Monoamine oxidase inhibitors known in the art include the group consisting of 1,2,3,4-tetrahydro-ß-carboline, 1,2,3,4-tetrahydroisoquinoline (TIQ), 2-methyl-1,2,3,4-tetrahydro-ß-carboline, Amiflamine, Befloxatone, Benmoxin, Bifemelane, Brofaromine, Caroxazone, Clorgyline, Curcumin, CX157 (TriRima), Epicatechin, Eprobemide, Esuprone, Harmaline, Harmane Harmine, Hydracarbazine, Iproclozide, Iproniazid, Isocarboxazid, Mebanazine, Methylene blue, Methylthioninium chloride, Metralindole, Minaprine, Moclobemide, Nialamide, Norharmane, Octamoxin, Pargyline, Phenelzine, Pheniprazine, Phenoxypropazine, Pirlindole, Pivalylbenzhydrazine, Procabazine, Procyanidins, Quercetin, Rasagiline, Rosiridin, Safinamide, Safrazine, Sercloremine, Selegiline, Tetrahydroharmine, Tetrindole, Toloxatone, and Tranylcypromine.

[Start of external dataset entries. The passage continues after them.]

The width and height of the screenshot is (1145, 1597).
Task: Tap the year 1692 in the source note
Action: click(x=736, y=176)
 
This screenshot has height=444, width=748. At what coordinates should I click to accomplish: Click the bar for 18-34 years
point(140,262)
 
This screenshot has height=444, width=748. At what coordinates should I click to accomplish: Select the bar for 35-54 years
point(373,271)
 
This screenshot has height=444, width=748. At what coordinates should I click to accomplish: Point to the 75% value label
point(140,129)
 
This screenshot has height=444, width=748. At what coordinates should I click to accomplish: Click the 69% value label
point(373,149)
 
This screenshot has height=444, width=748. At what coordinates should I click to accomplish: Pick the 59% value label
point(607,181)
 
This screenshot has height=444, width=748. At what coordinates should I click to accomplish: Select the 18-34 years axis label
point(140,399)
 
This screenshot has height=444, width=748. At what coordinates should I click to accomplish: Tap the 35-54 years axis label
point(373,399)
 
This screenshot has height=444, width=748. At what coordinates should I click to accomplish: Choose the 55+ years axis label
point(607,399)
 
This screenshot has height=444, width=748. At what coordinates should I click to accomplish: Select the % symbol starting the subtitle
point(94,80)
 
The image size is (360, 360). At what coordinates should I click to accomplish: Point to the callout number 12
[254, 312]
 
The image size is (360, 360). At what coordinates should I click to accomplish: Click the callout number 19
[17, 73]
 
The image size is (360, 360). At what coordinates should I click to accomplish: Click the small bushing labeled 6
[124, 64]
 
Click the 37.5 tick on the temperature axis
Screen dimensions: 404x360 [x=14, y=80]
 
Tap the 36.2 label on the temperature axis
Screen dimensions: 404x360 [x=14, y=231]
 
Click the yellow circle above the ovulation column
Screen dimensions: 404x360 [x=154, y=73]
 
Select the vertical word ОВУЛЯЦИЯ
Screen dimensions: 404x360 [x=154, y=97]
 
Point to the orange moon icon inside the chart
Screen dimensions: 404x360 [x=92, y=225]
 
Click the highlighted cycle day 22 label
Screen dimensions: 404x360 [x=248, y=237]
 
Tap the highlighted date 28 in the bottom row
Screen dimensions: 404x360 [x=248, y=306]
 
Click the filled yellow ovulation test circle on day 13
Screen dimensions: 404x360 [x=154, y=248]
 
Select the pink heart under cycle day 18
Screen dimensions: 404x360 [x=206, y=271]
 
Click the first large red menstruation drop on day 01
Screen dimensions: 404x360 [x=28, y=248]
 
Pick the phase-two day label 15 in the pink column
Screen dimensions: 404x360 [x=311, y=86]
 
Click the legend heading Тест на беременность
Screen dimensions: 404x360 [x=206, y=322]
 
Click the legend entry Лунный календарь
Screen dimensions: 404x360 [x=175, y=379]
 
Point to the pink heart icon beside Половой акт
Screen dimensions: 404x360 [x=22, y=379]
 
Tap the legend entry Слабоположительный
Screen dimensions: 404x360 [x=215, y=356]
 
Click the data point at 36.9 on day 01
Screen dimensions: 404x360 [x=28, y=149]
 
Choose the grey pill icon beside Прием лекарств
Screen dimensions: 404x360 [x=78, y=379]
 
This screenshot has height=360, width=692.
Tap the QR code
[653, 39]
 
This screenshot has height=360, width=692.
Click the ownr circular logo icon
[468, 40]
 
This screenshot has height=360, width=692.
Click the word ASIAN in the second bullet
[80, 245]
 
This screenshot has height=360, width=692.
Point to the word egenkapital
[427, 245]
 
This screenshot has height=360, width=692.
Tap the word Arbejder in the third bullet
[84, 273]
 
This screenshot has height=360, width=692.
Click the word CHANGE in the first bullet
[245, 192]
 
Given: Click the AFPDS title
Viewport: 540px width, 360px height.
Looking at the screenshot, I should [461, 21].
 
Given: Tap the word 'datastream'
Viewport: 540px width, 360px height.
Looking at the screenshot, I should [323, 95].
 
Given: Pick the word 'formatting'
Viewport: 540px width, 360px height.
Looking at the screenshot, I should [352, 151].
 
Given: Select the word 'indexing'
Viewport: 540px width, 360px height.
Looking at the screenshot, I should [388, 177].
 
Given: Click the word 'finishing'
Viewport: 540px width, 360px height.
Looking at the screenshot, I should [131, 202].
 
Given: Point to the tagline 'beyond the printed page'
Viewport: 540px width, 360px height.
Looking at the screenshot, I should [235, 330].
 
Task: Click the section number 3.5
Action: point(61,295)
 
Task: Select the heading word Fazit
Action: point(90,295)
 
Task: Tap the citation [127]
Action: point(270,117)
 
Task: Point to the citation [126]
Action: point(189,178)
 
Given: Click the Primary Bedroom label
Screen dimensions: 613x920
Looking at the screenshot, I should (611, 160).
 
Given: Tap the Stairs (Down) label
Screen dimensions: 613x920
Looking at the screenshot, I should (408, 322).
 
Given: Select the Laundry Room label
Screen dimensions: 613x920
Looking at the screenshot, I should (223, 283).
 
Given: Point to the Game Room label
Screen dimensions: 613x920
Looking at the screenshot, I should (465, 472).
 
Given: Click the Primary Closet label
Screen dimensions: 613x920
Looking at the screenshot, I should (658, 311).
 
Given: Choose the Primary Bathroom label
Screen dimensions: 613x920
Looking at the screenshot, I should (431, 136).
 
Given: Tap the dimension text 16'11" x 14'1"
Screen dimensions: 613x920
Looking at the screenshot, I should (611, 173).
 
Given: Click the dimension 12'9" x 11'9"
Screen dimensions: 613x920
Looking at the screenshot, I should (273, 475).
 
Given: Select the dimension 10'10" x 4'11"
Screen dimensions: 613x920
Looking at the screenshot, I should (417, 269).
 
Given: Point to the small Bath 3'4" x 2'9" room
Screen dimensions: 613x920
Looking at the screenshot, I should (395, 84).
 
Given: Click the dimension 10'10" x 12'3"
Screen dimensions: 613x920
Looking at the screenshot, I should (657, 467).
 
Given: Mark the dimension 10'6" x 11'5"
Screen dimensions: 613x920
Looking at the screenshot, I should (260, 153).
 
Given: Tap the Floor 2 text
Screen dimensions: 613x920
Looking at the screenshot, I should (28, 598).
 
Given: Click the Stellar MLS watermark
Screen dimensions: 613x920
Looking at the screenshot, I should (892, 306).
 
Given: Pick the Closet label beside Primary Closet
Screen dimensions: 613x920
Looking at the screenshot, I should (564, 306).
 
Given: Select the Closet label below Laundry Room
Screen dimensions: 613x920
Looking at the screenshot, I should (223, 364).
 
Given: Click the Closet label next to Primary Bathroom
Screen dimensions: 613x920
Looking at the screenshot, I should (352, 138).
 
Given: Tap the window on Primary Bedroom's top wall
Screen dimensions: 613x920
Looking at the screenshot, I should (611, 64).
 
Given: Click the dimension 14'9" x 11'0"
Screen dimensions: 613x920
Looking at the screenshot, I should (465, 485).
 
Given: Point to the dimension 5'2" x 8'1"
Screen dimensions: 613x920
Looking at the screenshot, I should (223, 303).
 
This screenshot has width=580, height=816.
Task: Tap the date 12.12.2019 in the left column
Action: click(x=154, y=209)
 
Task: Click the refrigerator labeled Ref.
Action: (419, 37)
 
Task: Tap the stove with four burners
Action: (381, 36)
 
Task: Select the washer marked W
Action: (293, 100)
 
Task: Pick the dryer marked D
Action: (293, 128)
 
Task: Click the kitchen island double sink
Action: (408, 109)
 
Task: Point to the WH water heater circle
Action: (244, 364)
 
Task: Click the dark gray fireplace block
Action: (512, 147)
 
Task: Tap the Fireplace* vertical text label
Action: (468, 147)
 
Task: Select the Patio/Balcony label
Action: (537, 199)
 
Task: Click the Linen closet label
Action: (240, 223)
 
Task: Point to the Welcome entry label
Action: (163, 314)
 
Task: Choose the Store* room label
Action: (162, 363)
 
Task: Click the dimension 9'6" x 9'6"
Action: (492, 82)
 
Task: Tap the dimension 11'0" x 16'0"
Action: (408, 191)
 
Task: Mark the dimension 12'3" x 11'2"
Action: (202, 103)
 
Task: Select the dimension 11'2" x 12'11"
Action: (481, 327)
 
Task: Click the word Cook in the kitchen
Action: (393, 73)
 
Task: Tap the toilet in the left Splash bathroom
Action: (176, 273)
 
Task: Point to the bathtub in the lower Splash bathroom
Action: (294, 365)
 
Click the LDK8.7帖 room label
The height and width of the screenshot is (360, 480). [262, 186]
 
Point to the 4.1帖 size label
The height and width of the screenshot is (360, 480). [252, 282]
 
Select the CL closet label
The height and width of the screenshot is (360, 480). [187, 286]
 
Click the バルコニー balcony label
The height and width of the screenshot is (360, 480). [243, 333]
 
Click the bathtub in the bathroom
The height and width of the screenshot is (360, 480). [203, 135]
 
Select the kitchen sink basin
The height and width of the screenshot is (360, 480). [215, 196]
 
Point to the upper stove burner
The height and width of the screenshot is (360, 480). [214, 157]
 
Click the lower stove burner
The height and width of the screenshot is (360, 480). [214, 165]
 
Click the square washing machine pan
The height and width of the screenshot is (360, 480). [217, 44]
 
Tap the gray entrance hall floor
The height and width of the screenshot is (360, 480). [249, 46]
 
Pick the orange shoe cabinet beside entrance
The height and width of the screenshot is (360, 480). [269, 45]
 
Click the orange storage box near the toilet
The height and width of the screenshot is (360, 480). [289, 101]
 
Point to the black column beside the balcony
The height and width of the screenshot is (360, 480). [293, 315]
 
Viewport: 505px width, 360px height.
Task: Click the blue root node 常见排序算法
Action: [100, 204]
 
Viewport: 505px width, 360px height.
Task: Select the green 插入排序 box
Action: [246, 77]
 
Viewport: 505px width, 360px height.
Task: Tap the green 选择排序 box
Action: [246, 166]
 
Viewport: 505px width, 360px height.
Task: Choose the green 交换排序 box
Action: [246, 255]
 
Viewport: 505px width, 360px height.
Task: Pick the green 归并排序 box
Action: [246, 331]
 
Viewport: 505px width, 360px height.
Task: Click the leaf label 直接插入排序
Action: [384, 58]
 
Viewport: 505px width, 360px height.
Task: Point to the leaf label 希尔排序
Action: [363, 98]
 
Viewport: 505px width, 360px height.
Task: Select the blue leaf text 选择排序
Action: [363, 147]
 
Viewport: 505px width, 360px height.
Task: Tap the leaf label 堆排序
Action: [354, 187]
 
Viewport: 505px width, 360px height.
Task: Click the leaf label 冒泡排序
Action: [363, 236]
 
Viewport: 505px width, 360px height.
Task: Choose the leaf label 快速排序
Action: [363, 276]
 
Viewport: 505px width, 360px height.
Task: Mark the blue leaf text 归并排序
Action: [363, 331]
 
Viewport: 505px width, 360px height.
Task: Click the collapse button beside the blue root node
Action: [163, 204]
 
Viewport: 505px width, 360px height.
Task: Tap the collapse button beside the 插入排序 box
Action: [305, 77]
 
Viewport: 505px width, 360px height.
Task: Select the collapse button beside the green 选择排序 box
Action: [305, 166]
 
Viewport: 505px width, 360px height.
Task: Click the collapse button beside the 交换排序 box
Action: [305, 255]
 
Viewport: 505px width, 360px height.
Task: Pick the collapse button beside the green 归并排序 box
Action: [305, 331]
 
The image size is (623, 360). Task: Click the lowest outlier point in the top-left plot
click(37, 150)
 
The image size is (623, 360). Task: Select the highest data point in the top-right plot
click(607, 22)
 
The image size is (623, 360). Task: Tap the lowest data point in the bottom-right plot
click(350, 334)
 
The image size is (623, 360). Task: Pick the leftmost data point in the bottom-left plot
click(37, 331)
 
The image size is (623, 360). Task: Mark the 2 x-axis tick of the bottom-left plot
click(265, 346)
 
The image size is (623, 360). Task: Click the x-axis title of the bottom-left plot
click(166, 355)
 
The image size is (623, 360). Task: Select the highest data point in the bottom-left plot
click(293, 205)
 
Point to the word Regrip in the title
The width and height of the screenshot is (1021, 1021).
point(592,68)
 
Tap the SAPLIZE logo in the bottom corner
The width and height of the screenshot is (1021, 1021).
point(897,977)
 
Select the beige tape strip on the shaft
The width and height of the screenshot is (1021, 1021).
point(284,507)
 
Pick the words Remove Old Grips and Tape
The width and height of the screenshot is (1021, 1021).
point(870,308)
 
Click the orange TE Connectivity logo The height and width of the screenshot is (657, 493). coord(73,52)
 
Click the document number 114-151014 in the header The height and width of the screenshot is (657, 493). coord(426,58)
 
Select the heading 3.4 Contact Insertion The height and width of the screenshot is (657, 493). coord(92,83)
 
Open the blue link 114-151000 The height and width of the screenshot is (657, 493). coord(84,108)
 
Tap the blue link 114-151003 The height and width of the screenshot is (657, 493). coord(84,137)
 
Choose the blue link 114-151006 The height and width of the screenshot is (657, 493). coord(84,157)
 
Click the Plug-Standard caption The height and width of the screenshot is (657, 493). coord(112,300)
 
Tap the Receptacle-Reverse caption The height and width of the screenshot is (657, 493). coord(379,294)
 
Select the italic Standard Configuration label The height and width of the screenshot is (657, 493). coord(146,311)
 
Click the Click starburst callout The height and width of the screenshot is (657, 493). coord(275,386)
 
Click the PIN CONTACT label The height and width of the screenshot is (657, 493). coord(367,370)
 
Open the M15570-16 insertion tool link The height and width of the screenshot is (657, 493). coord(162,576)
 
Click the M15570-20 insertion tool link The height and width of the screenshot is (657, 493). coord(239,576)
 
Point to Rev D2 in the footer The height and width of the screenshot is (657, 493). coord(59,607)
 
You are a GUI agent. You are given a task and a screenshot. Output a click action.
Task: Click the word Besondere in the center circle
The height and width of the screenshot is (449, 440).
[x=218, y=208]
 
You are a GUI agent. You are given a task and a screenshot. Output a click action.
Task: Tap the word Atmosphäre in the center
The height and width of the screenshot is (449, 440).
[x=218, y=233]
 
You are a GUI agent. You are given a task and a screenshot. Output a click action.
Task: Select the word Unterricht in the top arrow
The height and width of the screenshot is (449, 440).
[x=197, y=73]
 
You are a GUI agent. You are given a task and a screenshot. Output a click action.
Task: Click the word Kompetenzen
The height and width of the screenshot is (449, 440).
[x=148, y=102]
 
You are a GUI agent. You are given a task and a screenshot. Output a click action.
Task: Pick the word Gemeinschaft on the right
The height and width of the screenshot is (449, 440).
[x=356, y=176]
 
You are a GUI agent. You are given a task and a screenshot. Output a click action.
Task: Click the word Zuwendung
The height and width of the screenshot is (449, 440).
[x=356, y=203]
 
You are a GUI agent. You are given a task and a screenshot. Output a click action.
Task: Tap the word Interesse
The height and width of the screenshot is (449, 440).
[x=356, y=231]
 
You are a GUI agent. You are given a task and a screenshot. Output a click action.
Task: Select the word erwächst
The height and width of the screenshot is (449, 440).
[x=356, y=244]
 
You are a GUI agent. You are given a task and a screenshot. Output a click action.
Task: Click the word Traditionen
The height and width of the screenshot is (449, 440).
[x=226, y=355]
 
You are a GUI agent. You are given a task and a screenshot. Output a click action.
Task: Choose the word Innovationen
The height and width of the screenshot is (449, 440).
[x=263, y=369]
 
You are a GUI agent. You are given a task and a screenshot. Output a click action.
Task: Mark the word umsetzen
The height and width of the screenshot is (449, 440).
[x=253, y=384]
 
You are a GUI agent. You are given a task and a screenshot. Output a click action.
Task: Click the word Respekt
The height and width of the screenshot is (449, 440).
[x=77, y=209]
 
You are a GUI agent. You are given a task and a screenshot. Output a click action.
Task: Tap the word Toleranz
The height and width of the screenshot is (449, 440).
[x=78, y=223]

Preferred MAOI include the group consisting of: Bifemelane, Hydracarbazine, Iproniazid, Isocarboxazid, Methylthioninium chloride, Moclobemide, Phenelzine, Pirlindole, Tranylcypromine, Rasagiline, Selegiline, and Safinamide. All of these MAOI have been approved by a pharmaceutical regulatory body somewhere in the world. The most preferred MAOI is Moclobemide, which has the advantage of being reversible and selective for MAO-A.

Accordingly, in some embodiments, the composition comprises up to 10 mg, up to 25 mg, up to 50 mg, up to 100 mg, up to 150 mg, up to 200 mg, up to 250 mg, up to 300 mg, up to 350 mg, up to 400 mg, up to 450 mg, up to 500 mg, up to 550 mg, up to 600 mg, up to 700 mg, up to 800 mg, up to 900 mg, up to 1000 mg, up to 1100 mg, or up to 1200 mg of a MAOI. In certain embodiments, the MAOI is Moclobemide.

As disclosed herein, the present inventors have found that a composition comprising a tryptamine that is formulated in accordance with embodiments of the invention provide a delay in the time to reach peak concentration after administration to a subject.

In a sixth aspect, the present invention provides a composition comprising a tryptamine and one or more excipients, wherein the tryptamine is formulated for delayed release and wherein the tryptamine is a substrate for a MAO.